Reading the stonemason text, there were many different levels at which what you were really doing was trying to predict, subconsciously, and from one moment to the next, what was going on. In effect, these predictions constitute a kind of expectation (although as we shall see in Chapter 13, they probably are predictions). For instance, you may have conjured up an image of a sunny day, with clear-blue skies and Mediterranean scenery. None of these was explicitly mentioned, but they were each predictable, or expected, from the text. Some of these expectations may even have arisen against your better judgement:

Envied by his colleagues, the stonemason had picked his apprentice carefully. A more skilled pair of hands he had never seen. They were the colour of light marble, as was herface.

Most people reading this passage might have expected the apprentice to be male-indeed, might have predicted the apprentice to be male.

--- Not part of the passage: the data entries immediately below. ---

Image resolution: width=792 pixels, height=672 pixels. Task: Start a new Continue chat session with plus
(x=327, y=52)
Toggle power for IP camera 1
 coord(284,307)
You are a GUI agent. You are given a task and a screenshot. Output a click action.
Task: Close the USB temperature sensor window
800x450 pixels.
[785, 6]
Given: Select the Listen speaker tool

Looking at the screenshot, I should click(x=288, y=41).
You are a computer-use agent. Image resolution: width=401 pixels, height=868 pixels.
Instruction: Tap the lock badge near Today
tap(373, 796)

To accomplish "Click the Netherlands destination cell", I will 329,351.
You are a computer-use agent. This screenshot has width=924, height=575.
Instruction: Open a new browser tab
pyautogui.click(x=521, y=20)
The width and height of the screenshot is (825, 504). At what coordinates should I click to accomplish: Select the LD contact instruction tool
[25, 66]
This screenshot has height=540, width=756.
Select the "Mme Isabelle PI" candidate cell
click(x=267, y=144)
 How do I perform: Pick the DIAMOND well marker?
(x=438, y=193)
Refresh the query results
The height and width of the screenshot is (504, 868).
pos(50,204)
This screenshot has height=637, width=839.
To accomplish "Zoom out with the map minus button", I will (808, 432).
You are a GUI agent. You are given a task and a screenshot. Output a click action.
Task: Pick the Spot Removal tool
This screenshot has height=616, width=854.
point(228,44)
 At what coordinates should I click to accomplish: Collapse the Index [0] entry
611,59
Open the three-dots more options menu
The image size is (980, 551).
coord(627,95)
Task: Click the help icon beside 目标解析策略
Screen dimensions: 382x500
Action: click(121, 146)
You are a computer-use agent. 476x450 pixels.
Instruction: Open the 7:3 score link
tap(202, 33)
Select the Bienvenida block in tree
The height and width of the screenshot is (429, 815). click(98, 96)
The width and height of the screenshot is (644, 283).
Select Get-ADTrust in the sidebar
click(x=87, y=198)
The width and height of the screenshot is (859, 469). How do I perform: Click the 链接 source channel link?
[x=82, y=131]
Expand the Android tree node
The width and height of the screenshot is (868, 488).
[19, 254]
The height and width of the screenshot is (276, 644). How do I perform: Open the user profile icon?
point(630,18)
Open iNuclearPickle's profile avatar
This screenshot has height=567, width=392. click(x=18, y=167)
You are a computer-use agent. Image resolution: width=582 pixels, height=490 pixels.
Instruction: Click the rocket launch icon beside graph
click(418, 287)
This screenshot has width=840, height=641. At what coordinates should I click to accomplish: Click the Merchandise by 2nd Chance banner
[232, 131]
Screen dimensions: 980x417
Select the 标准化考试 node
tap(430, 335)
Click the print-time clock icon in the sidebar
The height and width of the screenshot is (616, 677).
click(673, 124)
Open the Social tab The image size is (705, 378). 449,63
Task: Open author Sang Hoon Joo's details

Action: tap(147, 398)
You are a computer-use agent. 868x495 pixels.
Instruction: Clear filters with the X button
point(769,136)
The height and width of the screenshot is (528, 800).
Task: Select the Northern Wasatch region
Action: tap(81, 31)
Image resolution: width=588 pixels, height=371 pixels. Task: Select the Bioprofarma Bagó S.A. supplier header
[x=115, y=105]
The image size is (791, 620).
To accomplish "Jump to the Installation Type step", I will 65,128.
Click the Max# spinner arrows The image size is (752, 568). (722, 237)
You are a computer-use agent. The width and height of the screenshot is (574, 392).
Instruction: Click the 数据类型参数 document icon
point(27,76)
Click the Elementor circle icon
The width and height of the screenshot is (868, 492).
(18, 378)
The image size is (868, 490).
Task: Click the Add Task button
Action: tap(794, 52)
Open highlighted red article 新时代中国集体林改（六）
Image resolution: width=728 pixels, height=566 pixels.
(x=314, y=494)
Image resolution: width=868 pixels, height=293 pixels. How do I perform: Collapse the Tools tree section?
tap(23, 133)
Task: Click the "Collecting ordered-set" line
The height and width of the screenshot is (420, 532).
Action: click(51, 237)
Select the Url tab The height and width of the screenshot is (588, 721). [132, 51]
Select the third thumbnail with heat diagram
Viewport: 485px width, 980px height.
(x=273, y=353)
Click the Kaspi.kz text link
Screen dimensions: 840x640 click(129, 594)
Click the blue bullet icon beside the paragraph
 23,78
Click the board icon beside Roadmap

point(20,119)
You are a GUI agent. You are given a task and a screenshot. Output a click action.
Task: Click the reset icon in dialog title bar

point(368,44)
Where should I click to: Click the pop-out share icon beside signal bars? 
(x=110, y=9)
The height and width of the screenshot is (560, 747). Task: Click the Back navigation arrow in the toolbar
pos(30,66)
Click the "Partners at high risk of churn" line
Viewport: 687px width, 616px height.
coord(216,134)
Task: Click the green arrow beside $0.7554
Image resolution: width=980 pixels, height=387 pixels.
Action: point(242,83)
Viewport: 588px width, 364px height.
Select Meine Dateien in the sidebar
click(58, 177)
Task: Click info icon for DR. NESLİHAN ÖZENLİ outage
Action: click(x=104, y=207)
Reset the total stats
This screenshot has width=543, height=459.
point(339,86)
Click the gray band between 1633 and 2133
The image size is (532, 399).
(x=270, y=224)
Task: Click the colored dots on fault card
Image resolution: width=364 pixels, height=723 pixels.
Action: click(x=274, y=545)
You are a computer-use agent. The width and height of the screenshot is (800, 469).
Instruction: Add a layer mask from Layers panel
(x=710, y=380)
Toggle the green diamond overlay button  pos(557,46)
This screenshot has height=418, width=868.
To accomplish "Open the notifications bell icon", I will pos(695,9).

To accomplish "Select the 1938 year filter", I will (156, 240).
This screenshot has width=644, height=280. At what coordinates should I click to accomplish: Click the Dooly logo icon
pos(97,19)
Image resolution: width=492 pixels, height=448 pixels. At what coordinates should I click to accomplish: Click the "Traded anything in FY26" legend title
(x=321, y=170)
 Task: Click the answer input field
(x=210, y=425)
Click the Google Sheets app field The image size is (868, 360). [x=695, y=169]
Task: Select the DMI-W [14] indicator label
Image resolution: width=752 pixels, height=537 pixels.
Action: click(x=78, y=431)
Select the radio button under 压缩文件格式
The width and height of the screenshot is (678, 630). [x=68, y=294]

The image that is left behind in the mind's eye after reading the stonemason's story is far richer than the literal content of the story. But expectation and prediction do more than just influence what is left after a text has been read, or a conversation listened to.

When the apprentice and the stonemason decided `to eat it later', the `it' referred not to the knife that had been used unsuccessfully to cut the nougat, but to the nougat itself. Figuring this out involved nothing more than the making of a prediction: of all the things mentioned-the block of stone, the olive tree, the lunch, the beer, the nougat, the knife-which could one predict would be eaten? It has to be either the lunch or the nougat, with the nougat being more likely (it was the more recently mentioned of the two). And when `the knife' was mentioned, its existence could be predicted from the meaning of `cut'. Similarly, the beer could be predicted (perhaps not with any great certainty, but we shall come to that in a moment) on the basis of the lunch. And the fact that the beer was cold could be predicted on the basis of both the hot day and the sequence `but fortunately the beer was . . .' (what else could plausibly be predicted at this point?). The lunch itself could have been predicted, from `they were hungry'. Even the block of stone could be predicted, given the stonemason's trade. It is surprising, really, just how little in the text could not be anticipated.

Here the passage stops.